1: The Charade of the God Despisers
As Paul plumbed the depths and the darkness of pagan Roman society he could in his heart hear loud cries of “Amen”. As one schooled in the ways of the Pharisees the Apostle knew quite well that the Jews would wholeheartedly agree with his portrait of the world in ch. 1. The Jews considered themselves so much better because they did not live in the wretched manner of the pagans. Therefore Paul stated that those who judged others were also without excuse. Under the veneer of religion and morality the Jews however, were labouring under a misapprehension. Their definition of sin was what others were doing and they miserably failed to observe their own wrongs. Many today are guilty of the same charade. They attend church, they live a moral life and they consider sin to be what others do. To such the Bible says, “…thou art inexcusable”.
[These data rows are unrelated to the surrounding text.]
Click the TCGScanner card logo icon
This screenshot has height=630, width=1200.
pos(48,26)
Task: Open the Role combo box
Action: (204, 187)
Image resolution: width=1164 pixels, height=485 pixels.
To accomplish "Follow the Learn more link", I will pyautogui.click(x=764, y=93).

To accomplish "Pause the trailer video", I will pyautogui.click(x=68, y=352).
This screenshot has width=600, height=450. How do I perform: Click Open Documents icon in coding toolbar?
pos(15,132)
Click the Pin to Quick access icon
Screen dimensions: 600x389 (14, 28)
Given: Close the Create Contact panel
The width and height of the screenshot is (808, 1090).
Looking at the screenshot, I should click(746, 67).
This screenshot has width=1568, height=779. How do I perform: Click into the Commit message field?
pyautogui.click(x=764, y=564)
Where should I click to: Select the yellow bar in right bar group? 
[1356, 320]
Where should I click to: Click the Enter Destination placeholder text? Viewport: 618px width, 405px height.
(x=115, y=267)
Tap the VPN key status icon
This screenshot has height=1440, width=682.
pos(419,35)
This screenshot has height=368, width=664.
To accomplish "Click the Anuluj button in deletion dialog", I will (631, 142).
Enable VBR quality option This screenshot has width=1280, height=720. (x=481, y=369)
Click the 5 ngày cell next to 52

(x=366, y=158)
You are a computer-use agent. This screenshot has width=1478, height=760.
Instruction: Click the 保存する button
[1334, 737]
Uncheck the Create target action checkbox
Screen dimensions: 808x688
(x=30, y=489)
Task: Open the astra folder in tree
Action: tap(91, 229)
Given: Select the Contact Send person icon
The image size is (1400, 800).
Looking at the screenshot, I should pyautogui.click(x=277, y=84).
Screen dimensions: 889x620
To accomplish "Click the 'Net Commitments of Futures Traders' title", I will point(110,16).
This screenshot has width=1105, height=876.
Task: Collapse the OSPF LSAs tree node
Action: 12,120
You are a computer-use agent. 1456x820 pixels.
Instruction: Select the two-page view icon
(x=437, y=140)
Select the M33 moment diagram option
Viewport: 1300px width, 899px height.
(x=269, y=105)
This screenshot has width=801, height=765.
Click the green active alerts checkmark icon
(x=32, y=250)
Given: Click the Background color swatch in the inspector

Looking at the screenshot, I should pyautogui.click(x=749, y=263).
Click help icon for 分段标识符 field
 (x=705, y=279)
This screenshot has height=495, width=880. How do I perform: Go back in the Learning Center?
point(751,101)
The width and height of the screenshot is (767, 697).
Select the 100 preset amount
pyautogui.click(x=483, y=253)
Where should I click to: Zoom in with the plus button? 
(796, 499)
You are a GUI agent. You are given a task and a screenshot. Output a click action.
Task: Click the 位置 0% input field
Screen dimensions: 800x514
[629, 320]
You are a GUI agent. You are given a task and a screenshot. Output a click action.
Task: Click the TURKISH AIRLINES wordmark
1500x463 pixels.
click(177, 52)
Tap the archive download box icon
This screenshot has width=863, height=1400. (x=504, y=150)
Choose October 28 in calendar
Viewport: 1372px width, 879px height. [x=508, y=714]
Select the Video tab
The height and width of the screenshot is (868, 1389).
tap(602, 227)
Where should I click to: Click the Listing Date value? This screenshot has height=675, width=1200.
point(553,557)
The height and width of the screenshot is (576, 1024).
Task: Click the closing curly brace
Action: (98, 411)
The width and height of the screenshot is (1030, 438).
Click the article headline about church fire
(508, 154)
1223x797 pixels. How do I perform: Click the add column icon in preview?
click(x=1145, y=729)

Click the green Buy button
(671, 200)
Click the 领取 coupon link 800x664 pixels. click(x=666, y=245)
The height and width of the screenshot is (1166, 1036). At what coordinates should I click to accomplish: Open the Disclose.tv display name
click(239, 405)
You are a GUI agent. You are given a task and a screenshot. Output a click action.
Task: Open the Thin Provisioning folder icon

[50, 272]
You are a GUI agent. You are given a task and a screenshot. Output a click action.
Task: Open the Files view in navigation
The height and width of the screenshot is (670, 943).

2: The Corruption of the God Despisers
Dr Lloyd-Jones described ch2 as being Paul’s account of the “subtlety of sin”. With all their religion the Jews who considered the Gentiles as dogs committed the same sins, therefore by their own judgement they condemned themselves. The Jews may have committed the same sins privately while appearing to fear God publicly. These sins may have been committed in their hearts, which still rendered them guilty of breaking the law. Christ dealt with these issues most graphically in his treatment of the woman taken in adultery (John 8). Using the illustration of the washing of the cup and plate the Saviour pin pointed the failure of the Pharisees to consider their own hearts (Luke 11:39). Paul, however, taught that all men would be judged according to truth (v2). His eyes perceive what man attempts to hide and not even the righteous Jew will escape his judgement (v3).
3: Contempt of the God Despisers
In not considering their own sin the moral self righteous Jews were holding God in contempt, whom they pretended to fear. Those who refuse the Gospel despise three of God’s attributes which Paul here sets before us (v4). •
Goodness – This is the word from which the word God is derived. The Anglo Saxons described him as “The Good” as well as being “The Greatest” and “The Best”. The goodness of God is defined by his kindness towards mankind. •
Forbearance – This is God’s tolerance of sinners. He holds back and does not unleash his fury that men deserve to experience. •
Longsuffering – This is God’s patience with men and women over a protracted period. • God’s goodness is designed to draw men to repentance yet tragically men and women everywhere will not repent and learn these lessons and in so doing despise God.